To stress this aspect: the verifier only checks that non-trivial terminators have either
MD_prof_unknown attached to them at the end of the test. It doesn’t check for correct values.
There are 3 kinds of tests, for our purposes, under
llvm/test: (1) module doesn’t have any profile information whatsoever (vast majority); (2) module comes with profile info metadata (~360 files), and (3) profile info is loaded (~50, sample + instrumented). (OK, I suppose there could be a “4th”: a mix of 2 and 3).
For the relatively few that have some profile embedded, we can start by skipping them from this verification (easy check: “if module has profile, don’t insert more, and don’t verify at the end”); and the very few that ingest profiles, we can manually exclude them. Later, we can figure out if it’s worth doing something special for these, but likely the functionality they test isn’t likely to have the problem we’re trying to detect (accidentally dropping profiles).
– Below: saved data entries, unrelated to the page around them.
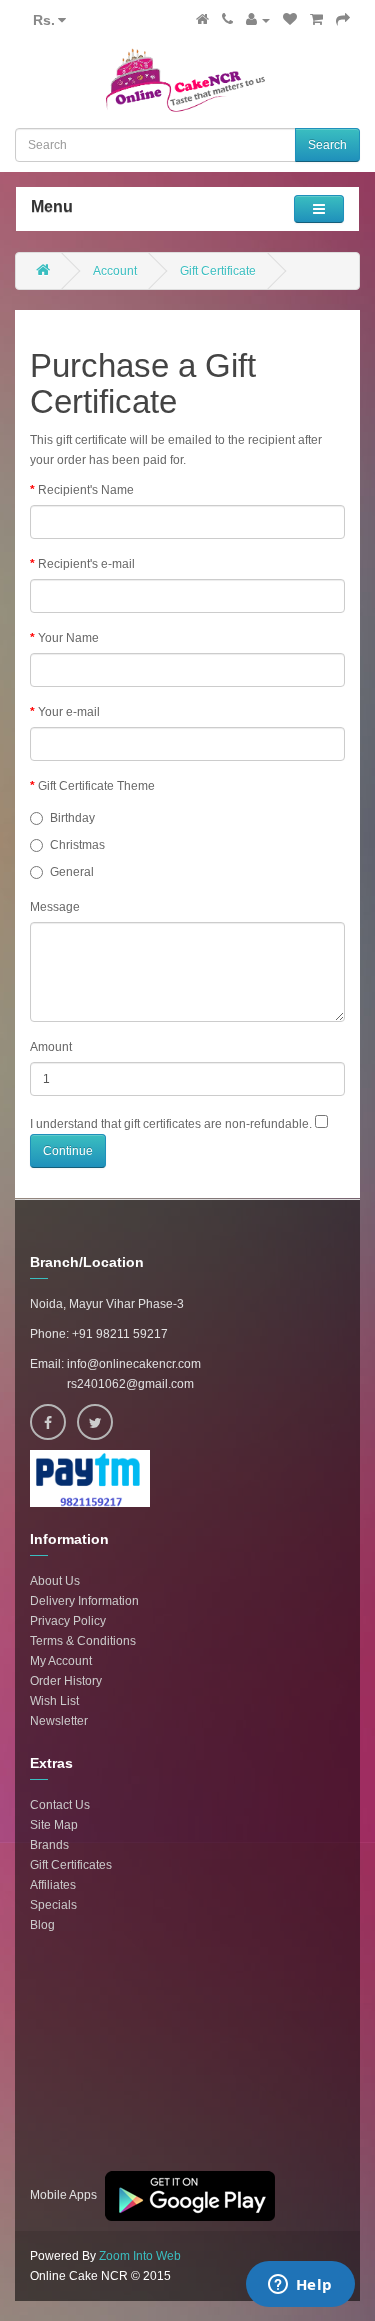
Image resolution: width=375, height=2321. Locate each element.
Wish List (54, 1701)
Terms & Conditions (83, 1641)
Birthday (72, 818)
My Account (61, 1661)
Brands (49, 1845)
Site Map (54, 1825)
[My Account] (258, 20)
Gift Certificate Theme (96, 786)
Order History (66, 1681)
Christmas (77, 845)
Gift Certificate (218, 271)
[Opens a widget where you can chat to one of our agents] (300, 2286)
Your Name (68, 638)
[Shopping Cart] (316, 20)
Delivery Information (84, 1601)
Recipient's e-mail (86, 564)
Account (115, 271)
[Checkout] (343, 20)
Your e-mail (69, 712)
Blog (42, 1925)
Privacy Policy (68, 1621)
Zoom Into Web (140, 2256)
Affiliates (53, 1885)
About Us (55, 1581)
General (72, 872)
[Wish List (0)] (290, 20)
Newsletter (59, 1721)
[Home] (202, 20)
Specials (53, 1905)
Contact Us (60, 1805)
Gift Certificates (71, 1865)
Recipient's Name (86, 490)
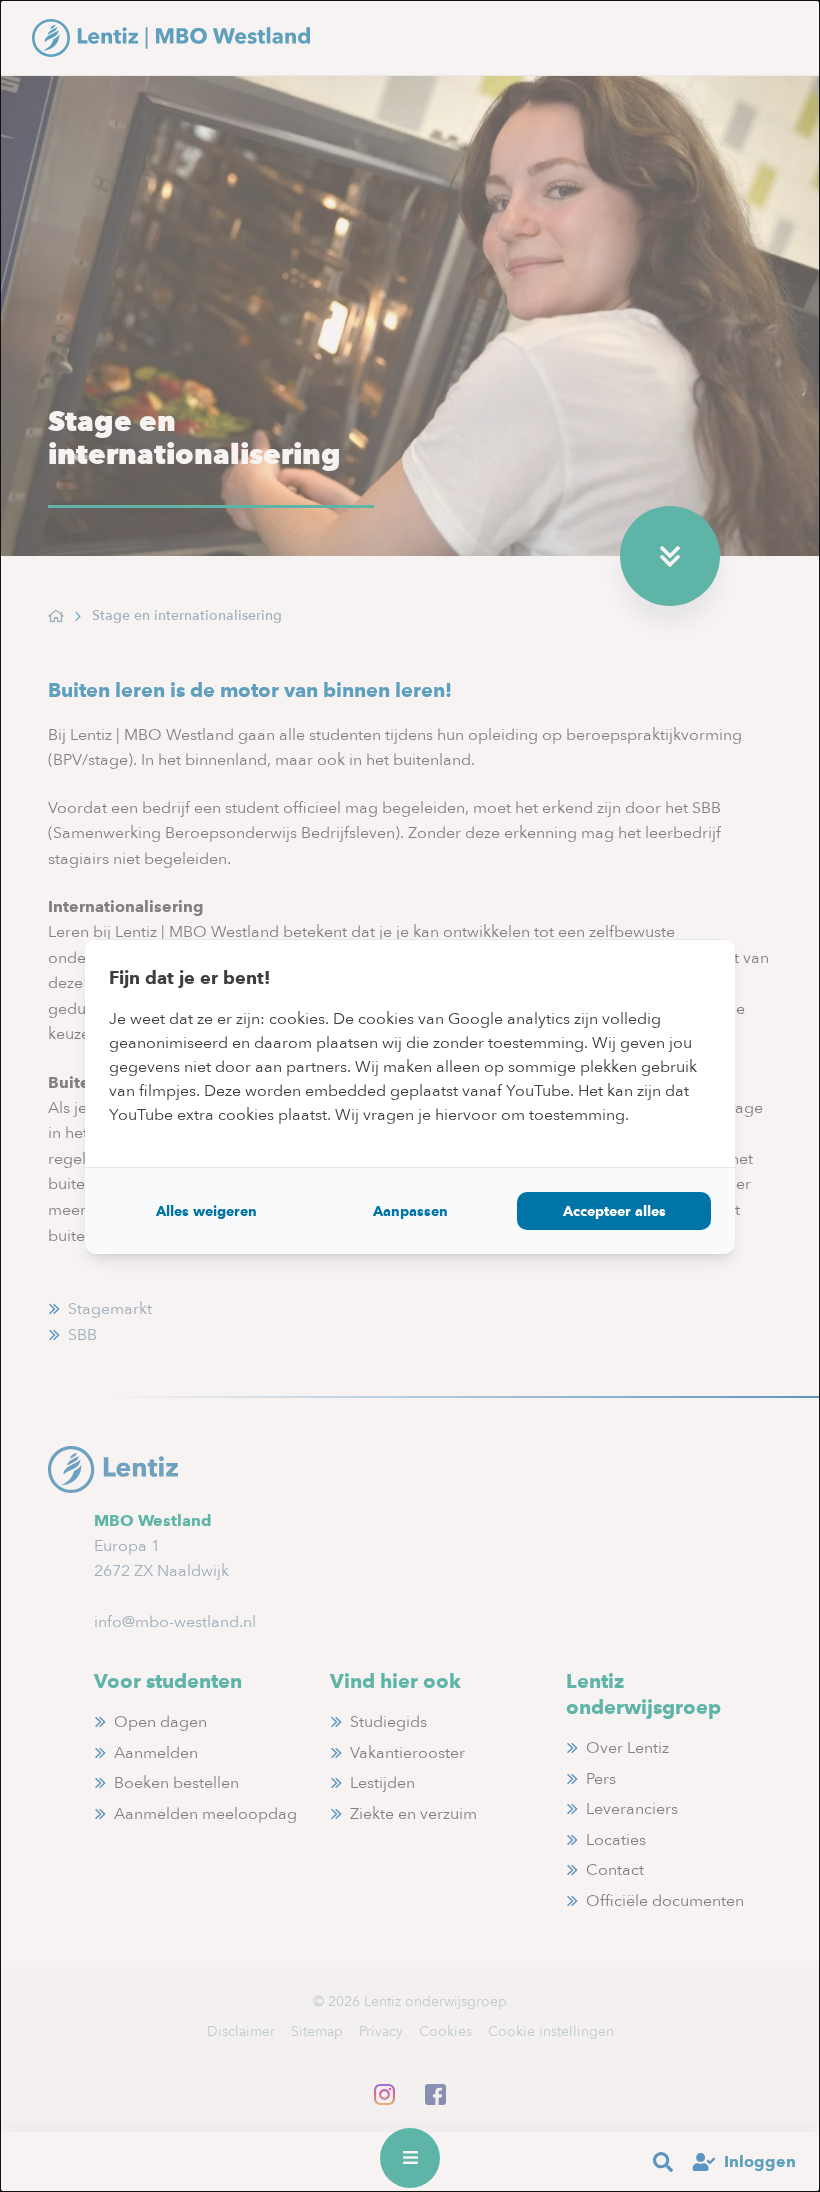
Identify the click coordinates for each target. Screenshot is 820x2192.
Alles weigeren (206, 1211)
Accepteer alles (614, 1211)
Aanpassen (410, 1211)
For the rest, we could insert the synthetic weights currently computed by profile analyses, or bias them. Since the goal at this stage is just checking profile info isn’t dropped, the synthetic ones are sufficient.
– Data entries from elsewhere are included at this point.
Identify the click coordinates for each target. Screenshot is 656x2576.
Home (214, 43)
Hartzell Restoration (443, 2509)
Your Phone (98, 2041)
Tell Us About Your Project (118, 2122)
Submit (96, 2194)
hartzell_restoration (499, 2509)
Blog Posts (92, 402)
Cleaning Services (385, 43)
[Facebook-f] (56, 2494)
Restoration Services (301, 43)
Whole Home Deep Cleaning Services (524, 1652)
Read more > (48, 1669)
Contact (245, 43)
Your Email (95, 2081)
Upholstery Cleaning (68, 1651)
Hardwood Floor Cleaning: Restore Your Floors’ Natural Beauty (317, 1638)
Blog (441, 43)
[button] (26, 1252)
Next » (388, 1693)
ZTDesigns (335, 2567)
We would roll this out gradually:
- first, we add the new
MD_prof_unknownmetadata and make the BFI/BPI analyses handle it (effectivelly, they just need to drop it to replace it with calculated values. The latter is what happens today in the absence of data, so this should be a simple change)
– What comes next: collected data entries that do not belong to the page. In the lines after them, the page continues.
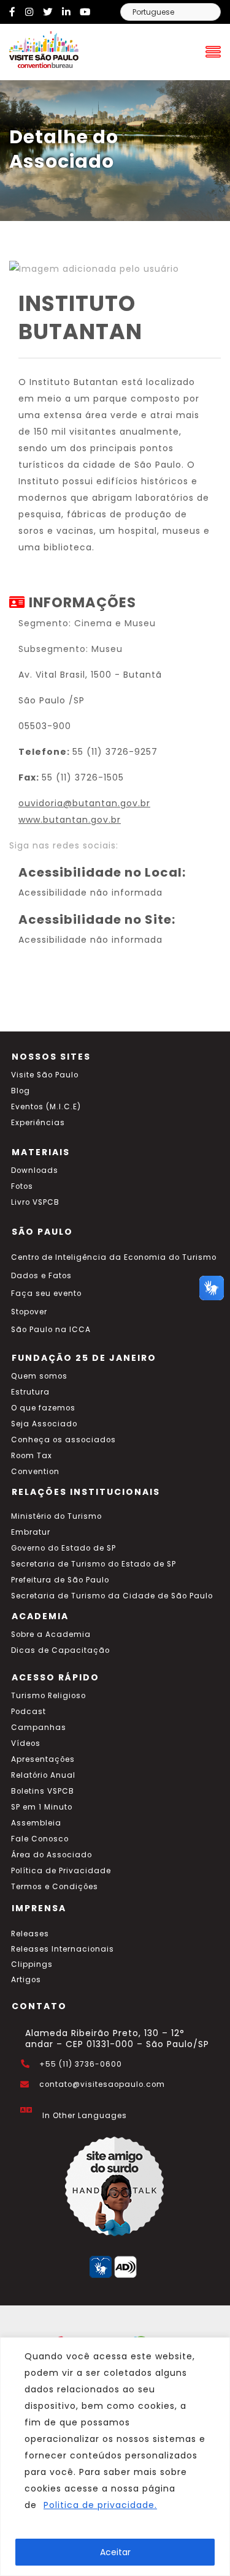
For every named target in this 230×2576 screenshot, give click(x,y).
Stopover (29, 1312)
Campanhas (38, 1727)
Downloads (34, 1170)
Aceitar (115, 2552)
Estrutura (30, 1392)
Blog (20, 1091)
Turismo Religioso (48, 1696)
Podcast (28, 1712)
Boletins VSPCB (42, 1791)
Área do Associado (51, 1855)
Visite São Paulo (45, 1075)
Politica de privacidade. (100, 2505)
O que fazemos (43, 1408)
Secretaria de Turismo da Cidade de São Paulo (112, 1596)
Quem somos (39, 1376)
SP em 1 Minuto (41, 1807)
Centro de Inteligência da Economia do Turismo (114, 1257)
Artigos (26, 1980)
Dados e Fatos (41, 1276)
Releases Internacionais (62, 1949)
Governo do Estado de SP (63, 1548)
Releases (30, 1934)
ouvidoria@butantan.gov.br (84, 803)
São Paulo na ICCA (51, 1330)
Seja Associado (44, 1424)
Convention (35, 1472)
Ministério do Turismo (56, 1516)
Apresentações (43, 1759)
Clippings (32, 1964)
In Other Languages (84, 2116)
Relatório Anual (43, 1775)
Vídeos (25, 1743)
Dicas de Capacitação (60, 1650)
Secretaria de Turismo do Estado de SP (93, 1564)
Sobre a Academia (51, 1634)
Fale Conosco (40, 1839)
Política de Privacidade (61, 1871)
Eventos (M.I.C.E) (46, 1107)
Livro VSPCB (35, 1202)
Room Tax (31, 1456)
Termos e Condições (54, 1887)
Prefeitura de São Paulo (60, 1580)
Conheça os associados (63, 1440)
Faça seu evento (46, 1293)
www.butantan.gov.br (69, 820)
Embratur (30, 1532)
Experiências (38, 1123)
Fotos (22, 1186)
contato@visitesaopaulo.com (102, 2084)
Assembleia (36, 1823)
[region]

- we add the validators to
llc, disabled by default, enable-able by flag
- we gradually enable the flag, via lit.cfg, on subdirs - i.e. we make sure the subdir is “green” and make necessary fixes (bugs or just explicitly setting
MD_prof_unknown) before enabling the flag
- eventually we can flip the flag to on by default
- This won’t affect in any way passes that don’t change the CFG
- It is possible to “cheat” by making low-level APIs setting profile data, if not specified, to
MD_prof_unknown. Presumably this is feasible to check centrally (like by OWNERS of those APIs)
- This - as explicitly stated - only checks a pass made an explicit stance to “what the profile of new edges” is. It does not check the profile is correct, so for example what D143948 fixed would still go unnoticed. This segways to “phase 2”.
To check the profile information still “makes sense” - i.e. for example we did keep profile metadata, but forgot to flip probabilities for a conditional when we flipped the condition - we can run a second step of control flow integrity checks and accept variations within some margin. We’d probably need to use synthetic profiles that are more biased (e.g. 10%-90% probabilities for conditionals).
Like mentioned in introduction, this phase is mentioned here as food for thought.